When she got to 16 weeks all of a sudden over one night everything stopped working. She got hysterical, would punch her way out of the wrap and as soon as we would start rocking she would start screaming more. In the end we put her into a sleeping bag which she hadn't used before as we were just unable to wrap and finally after 3 hours she went to sleep exhausted. This has now been going on for over a week. We do have a rough evening routine involving a shower with dad and quiet time. She used to go to sleep for the night any time between about 8:30 and 10:30 and would sleep usually til 5-7am which was great. We also would use shhhhing as well.
Anyway over this week we have been trying everything. We have now moved put her in the cot instead as it seemed every time her head hit the bassinet she would know we wanted her to sleep so would go nuts (she is in our room).

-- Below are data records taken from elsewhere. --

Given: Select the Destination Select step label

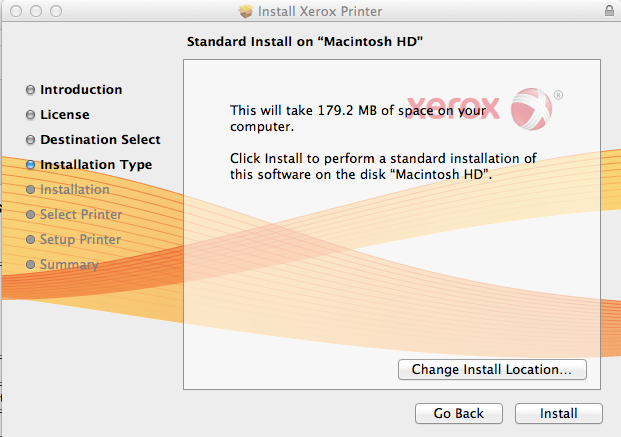Looking at the screenshot, I should click(100, 140).
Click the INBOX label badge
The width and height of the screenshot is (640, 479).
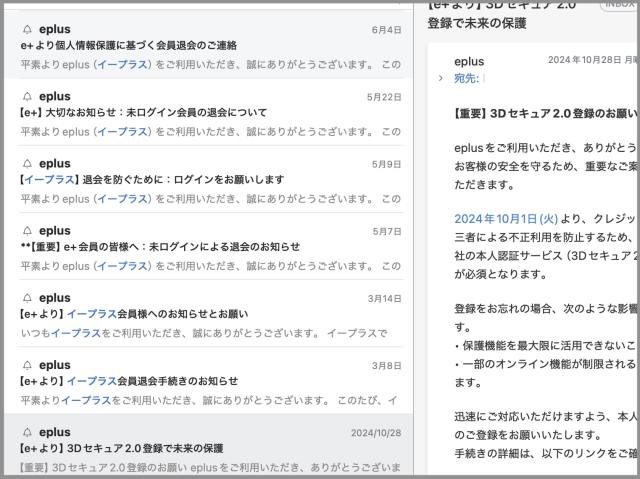click(x=618, y=5)

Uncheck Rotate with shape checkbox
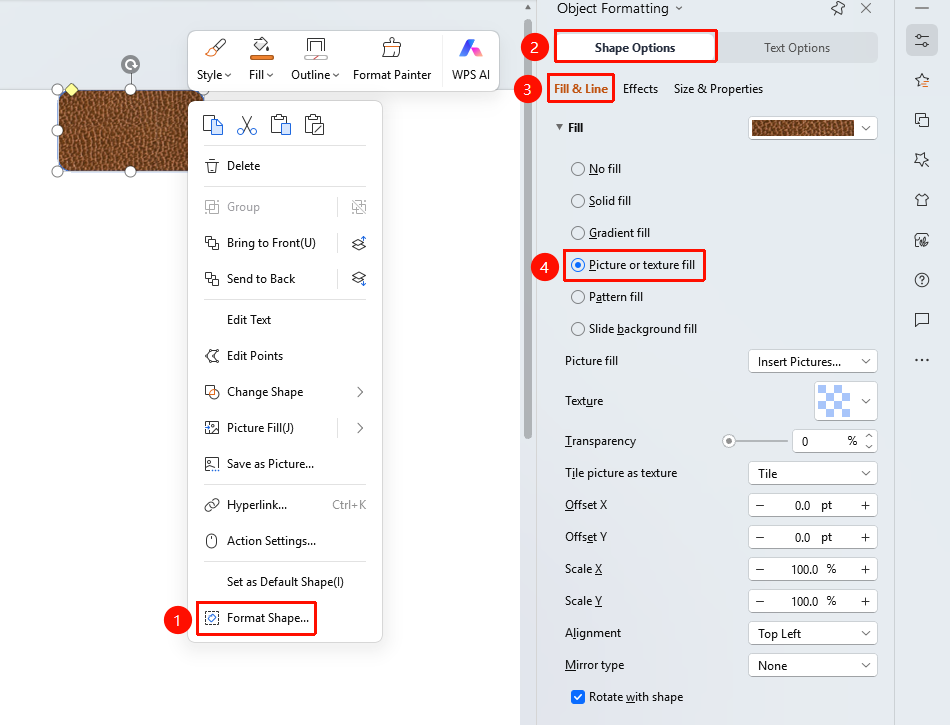click(x=578, y=697)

Now I have discovered that she does tend to have a cry before she goes to sleep as she started doing it in the pram so during the day sleeps I have found I can leave her to have a cry and usually she falls asleep on her own, this doesn't appear to work at night as she gets hysterical and we aren't comfortable with leaving her for long as this stage.
The other thing is I have started doing a basic Tizzie Hall routine as DD was following this roughly anyway during the day. Discovered that she does need a pram nap at the 4:30 mark whereas before we would try and keep her up so we could do all her night time routines like shower etc. So yesterday we took her out, she had a good 30 min sleep in the pram and then we got her down (with some struggles) by 7pm. But she is awake again within the hour and then we had to bring her to the lounge to calm down (she wouldn't calm in the bedroom) have a feed and then take her back to bed when she was tired. Then I shhhh'd and patted (which didn't used to work) and she calmed but stayed awake - I ended up doing this for an hour and a half and then she started crying again and it was time for another feed.

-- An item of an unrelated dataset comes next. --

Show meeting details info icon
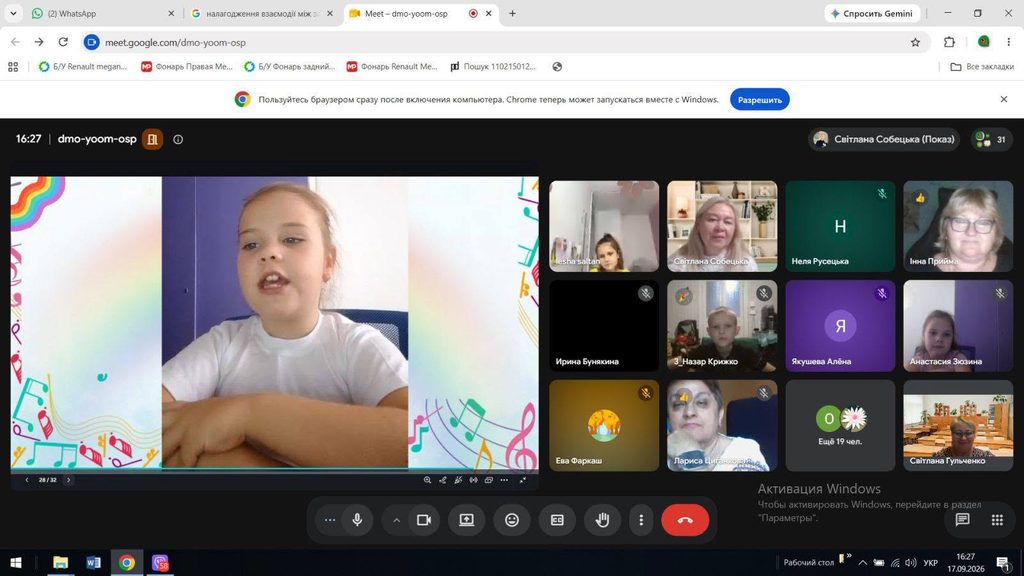The width and height of the screenshot is (1024, 576). click(x=178, y=139)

So you know her naps are usually good, she wakes a 7am then goes back to sleep an hour later (we have been trying to extend this to 9am and are just about there) then up for two hours and back down for about an hour and a half and now we do the walk at 4:30. Sorry this is so long, I am just completely lost as to what is going on and how to deal with this. thanks for your time
sorry forgot to mention, I am breast feeding at this stage still. I have had so many problems with thrush, mastitis and vasospasm and was aiming to make it to four months which I have done and was going to try for another few weeks but I'm really struggling.
btw, happy to hear if anyone has similar issues and no solution! always helps to know you aren't in it on your own
if you had a similar issue and it went away thats the best news I could hear!!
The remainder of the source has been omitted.